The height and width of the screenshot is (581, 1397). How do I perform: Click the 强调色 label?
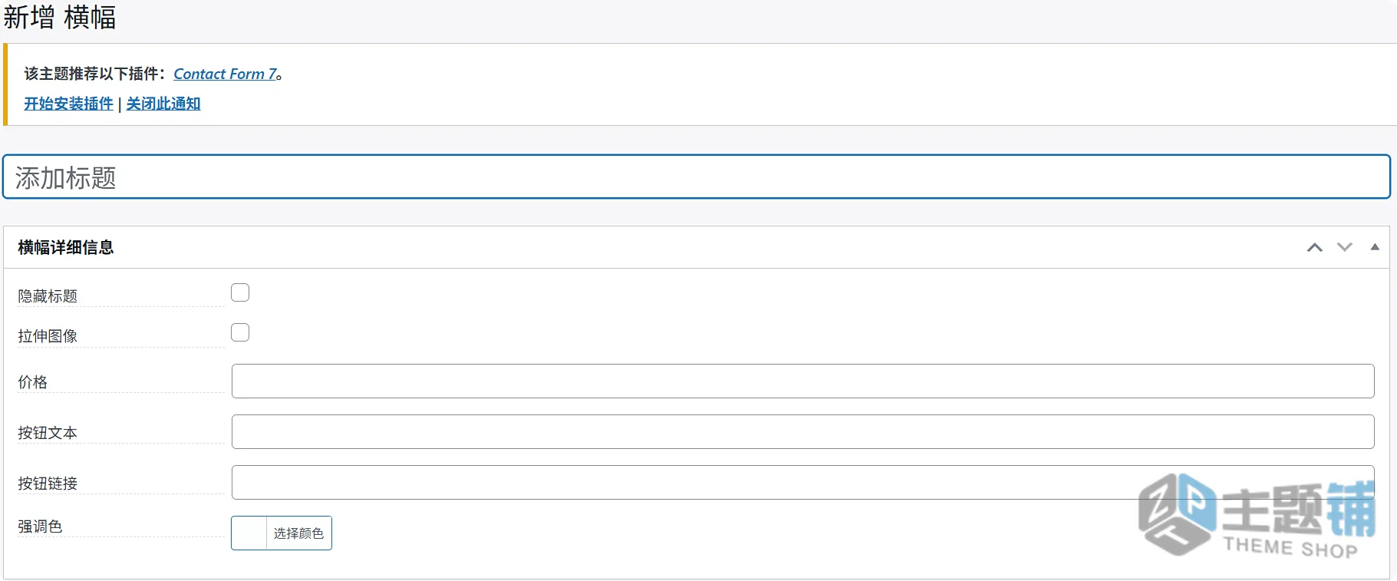coord(40,527)
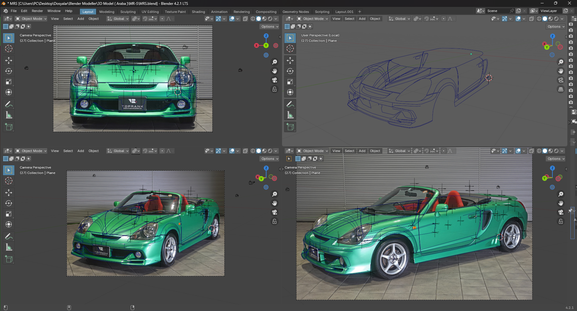Open Global orientation dropdown in top-right viewport
This screenshot has height=311, width=577.
(399, 19)
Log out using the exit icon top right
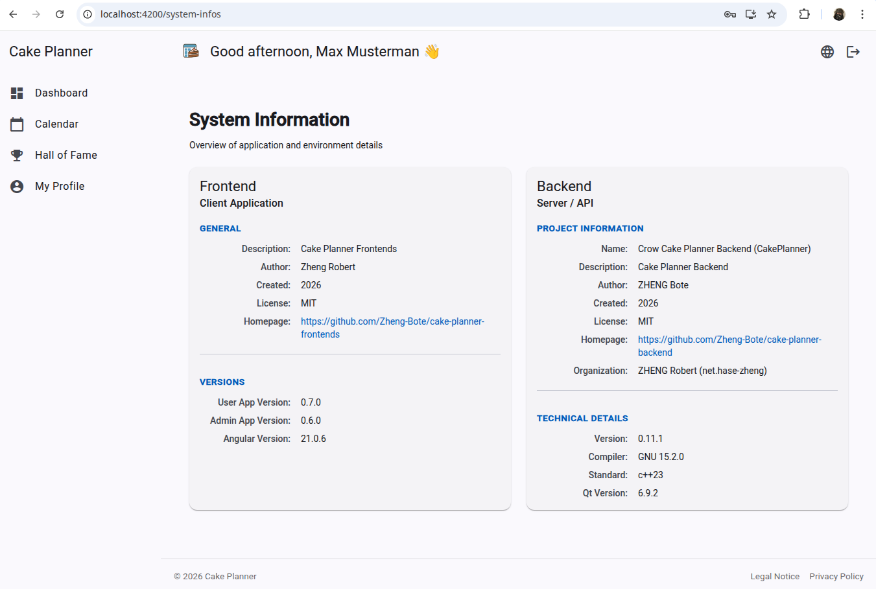The height and width of the screenshot is (589, 876). tap(853, 51)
+===+
In your copy of the records above, include every line exactly but no pictures.

- **Exercise output**
The height and width of the screenshot is (581, 1397). How do I perform: Click the 强调色 label?
coord(40,527)
Open Global orientation dropdown in top-right viewport
This screenshot has height=311, width=577.
(399, 19)
Log out using the exit icon top right
The height and width of the screenshot is (589, 876). tap(853, 51)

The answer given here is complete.